While home users are typically happy letting anyone at any computer read or modify any file, business users usually need to restrict access to files with payroll, personnel, and proprietary information. Windows XP and its predecessors, Windows NT and Windows 2000, were designed for business use, so they require usernames and passwords for identification, and have a security system that lets computer owners restrict access to sensitive files on a user-by-user and file-by-file basis.

Unfortunately, on a Windows peer-to-peer or workgroup network, there is no centralized list of authorized usernames. This makes maintaining control of who is and isn't permitted to access network files on each computer difficult. Here's why: When you attempt to use a file or printer shared by another computer, Windows sends your username and password to the other computer. In versions of Windows prior to XP

• If the username and password match a user account already set up on the other computer, Windows uses that account's permission settings to determine whether to grant you access to the file.

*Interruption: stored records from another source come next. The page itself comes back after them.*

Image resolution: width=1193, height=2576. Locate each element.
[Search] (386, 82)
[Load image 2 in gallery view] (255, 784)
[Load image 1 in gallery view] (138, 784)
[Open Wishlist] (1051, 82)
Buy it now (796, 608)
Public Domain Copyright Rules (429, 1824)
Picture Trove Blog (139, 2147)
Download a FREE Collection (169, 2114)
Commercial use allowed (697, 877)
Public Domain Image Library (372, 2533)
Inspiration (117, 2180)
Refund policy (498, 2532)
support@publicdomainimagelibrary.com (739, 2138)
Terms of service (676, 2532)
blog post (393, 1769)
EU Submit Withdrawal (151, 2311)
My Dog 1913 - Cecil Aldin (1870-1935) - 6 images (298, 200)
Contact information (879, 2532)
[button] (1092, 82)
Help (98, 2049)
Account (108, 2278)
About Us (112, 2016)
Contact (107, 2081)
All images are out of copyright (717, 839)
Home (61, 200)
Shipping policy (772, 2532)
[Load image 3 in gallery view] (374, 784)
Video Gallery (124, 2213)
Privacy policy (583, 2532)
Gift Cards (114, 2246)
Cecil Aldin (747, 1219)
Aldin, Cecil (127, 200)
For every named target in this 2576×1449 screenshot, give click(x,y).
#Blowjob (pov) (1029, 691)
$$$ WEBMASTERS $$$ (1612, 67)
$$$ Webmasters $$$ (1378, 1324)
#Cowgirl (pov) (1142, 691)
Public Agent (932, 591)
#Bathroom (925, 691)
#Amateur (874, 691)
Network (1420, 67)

• If the user information doesn't match, Windows prompts you to enter a username and password that the other computer will recognize.

• If you do fail to provide a valid password, the remote Windows computer gives you the permissions assigned to the "Guest" account, which is usually disabled or does not have permission to access the resource you want.

An advantage of this system is that users can determine precisely which users could access files and folders. The disadvantage is that it would require you to set up identical user accounts for each network user on every computer, and then grant these users permissions to modify shared files and folders.

Smaller business and home users found this security setup cumbersome to use and difficult to set up properly. This pushed people into eliminating security restrictions completely, just to get the network to work. That's a risky approach, so Microsoft gave Windows XP a new feature called "Simple File Sharing."

NOTE

Simple File Sharing applies only on a peer-to-peer network. Domain network users must live with the full, more complex security system.

The Simple File Sharing feature can be enabled or disabled from the Tools, Folder Options, View tab in any Windows Explorer window, as shown in Figure 28.13.

When you first install Windows XP Professional, it is enabled. (By the way, XP Home Edition users have Simple File Sharing too, and can't disable it.)

When Simple File Sharing is enabled

• Network users are not prompted for a username or password. Instead they are automatically granted access using the permissions granted to the Guest account, even if Guest is disabled for direct logins.

• The Security properties tab that is normally used to assign per-user permissions to files and printers is not displayed.

• Windows automatically assigns appropriate security permissions to folders and printers when you share them. If you check Allow Network Users to Change My Files, all network users can read, write, rename, or delete the contents of the shared folder. If you don't check this option, network users can view but not modify the contents.

If you disable Simple File Sharing, or if your computer is a member of a domain network, your computer will display different dialog boxes when you go to share a folder, and you'll have access to the Security properties page on folders and printers.

It's generally not necessary to disable Simple File Sharing but it is important to protect your computer and your network from Internet hacking. Be sure to read Chapters 19, "Connecting Your LAN to the Internet," and 21, "Network Security," to be sure your network is protected.